Nairn v. Columbus

OPINION

By GEIGER, PJ.

This matter is before this Court upon appeal on questions of law from the judgment of the Court of Common Pleas rendered on a verdict returned by the jury for the plaintiff in the sum of $500.00.

In her amended petition the plaintiff stated that on the 13th of April, 1939, she was walking north on South Fourth Street when she caught her left heel in a break or hole in the sidewalk and tripped and fell, injuring herself as stated; that said sidewalk was negligently allowed to become and was out of repair on account of the crumbling of the cement and concrete which resulted in forming an irregular and jagged hole; that said break or hole had existed for a period of more than one year; that the defendant had actual knowledge of the existence thereof, or should have acquired knowledge on account of the period of time that said break or hole had existed. Plaintiff asks judgment in the sum of $2000.00.

The City answered admitting its corporate capacity and denying each and every other allegation not admitted, and alleges that if the plaintiff incurred injury or damage as set out in the amended petition said damage was solely by reason of her own negligence and not by reason of any negligence on the part of the defendant.

To this a reply was filed denying that her injury was due to her own negligence.

A unanimous verdict returned by the jury in favor of the plaintiff.

The motion to set aside the verdict and for a new trial was filed and overruled; and the court rendered a judgment upon the verdict.

City gave notice of appeal from the judgment by the Court overruling the City’s motion for directed verdict and from final judgment of the court in the sum of $500.00.

The appellant assigns as errors that the court erred in the admission of evidence; in overruling the defendant’s motion for directed verdict at the close of the plaintiff’s case and at the close of all the evidence; that the court erred in giving special charge No. 4 offered by the plaintiff; erred in its charge to the jury; that the verdict is against the manifest weight of the evidence.

*47In addition to the verbal testimony there were introduced certain photographs which exhibited the break in the sidewalk into which the plaintiff’s heel slipped causing her to fall. There is not much difference in the testimony offered. The defendant, however, complains that the Court committed error in permitting an expert cement worker to testify as an expert as to the cause of the crack in the sidewalk and its possible duration. We have read this evidence and find no error in its admission. If there was a break in the sidewalk the obligation was upon the plaintiff to show either that the city had actual knowledge of it or to show that it existed for such a time that knowledge would be presumed. The man who testified as to the period of time that the hole was in forming and its existence was well qualified to give judgment upon this point.
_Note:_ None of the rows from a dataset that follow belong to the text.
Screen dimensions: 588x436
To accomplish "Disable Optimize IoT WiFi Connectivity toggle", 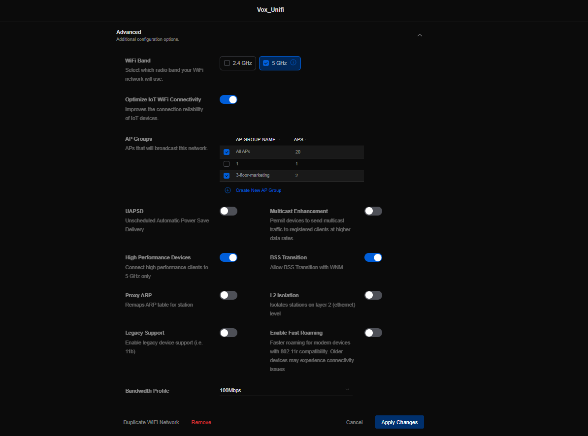I will pyautogui.click(x=228, y=99).
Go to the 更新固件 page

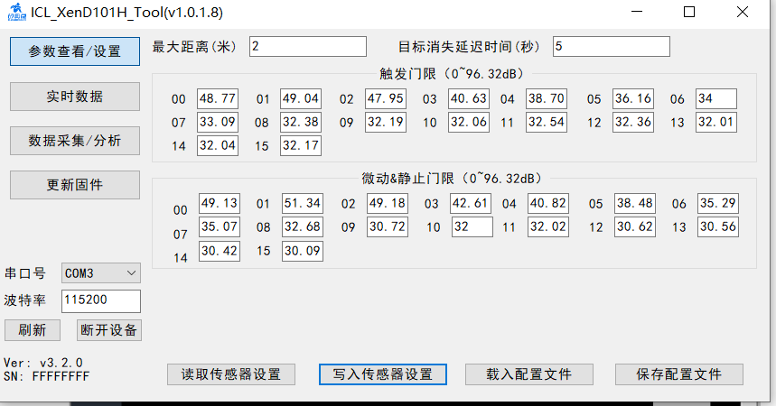(75, 185)
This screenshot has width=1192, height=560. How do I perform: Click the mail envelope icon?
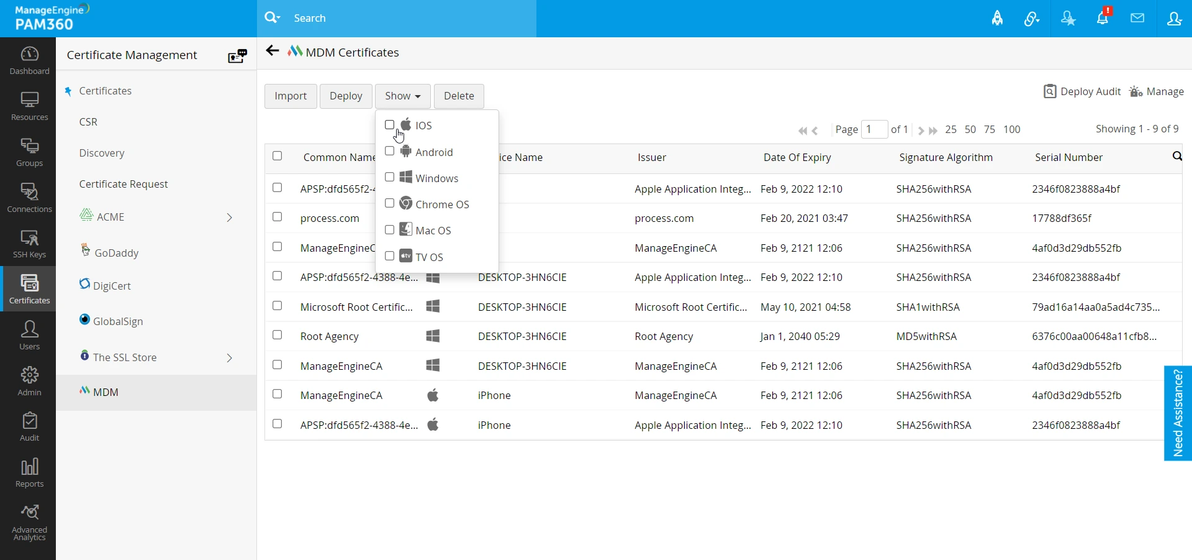tap(1137, 18)
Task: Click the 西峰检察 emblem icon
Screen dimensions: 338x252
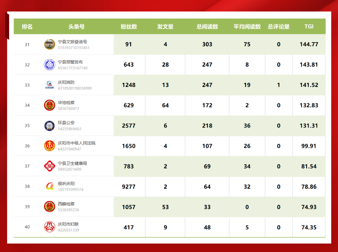Action: [x=49, y=207]
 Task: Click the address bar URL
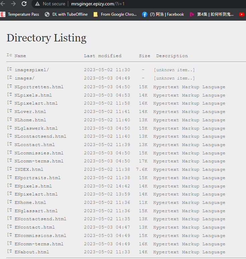97,4
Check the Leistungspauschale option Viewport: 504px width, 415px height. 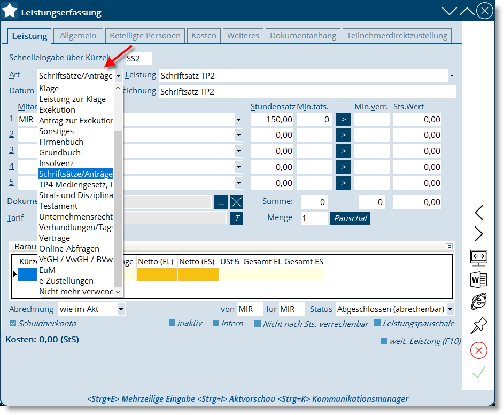(x=377, y=324)
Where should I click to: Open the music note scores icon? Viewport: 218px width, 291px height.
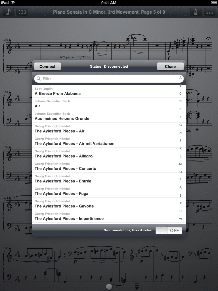click(8, 12)
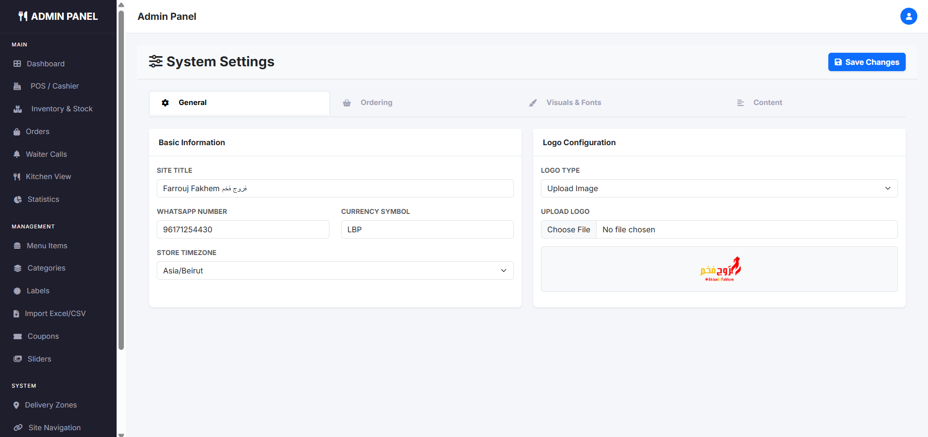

The defense is also made that the plaintiff should have discovered the obstruction in the sidewalk and avoided it. The plaintiff gives a very concise and reasonable statement of why she did not discover the obstruction, stating that she had certain bundles in her hands and arms; that she was proceeding in the usual manner along the sidewalk when her heel struck the depression and she was thrown. Her statement seems to be reasonable and we have no disposition to reverse a judgment based upon the unanimous verdict of the jury.

We have read the general charge of the Court which we think is without error. Complaint is made that the Court erred in giving the plaintiff’s special charge No. 4 offered before argument:

“The court further instructs you that plaintiff had the right to assume that the defendant had performed its duty under §3714 GC, and that South Fourth Street on the day of the accident was open, in repair, and free from nuisance.”

Sec. 3714 provides that council shall have the care, supervision and control of public highways, streets, etc., within the corporation, and shall cause them to be kept open, in repair and free from nuisance.

We see no error in the charge of the court in instructing the jury as it did that the plaintiff had a right to presume that council performed its duty under this section.

We see no reason why this Court should reverse the judgment.

Judgment affirmed. Cause remanded.

GEIGER, PJ., BARNES & HORNBECK, JJ., concur.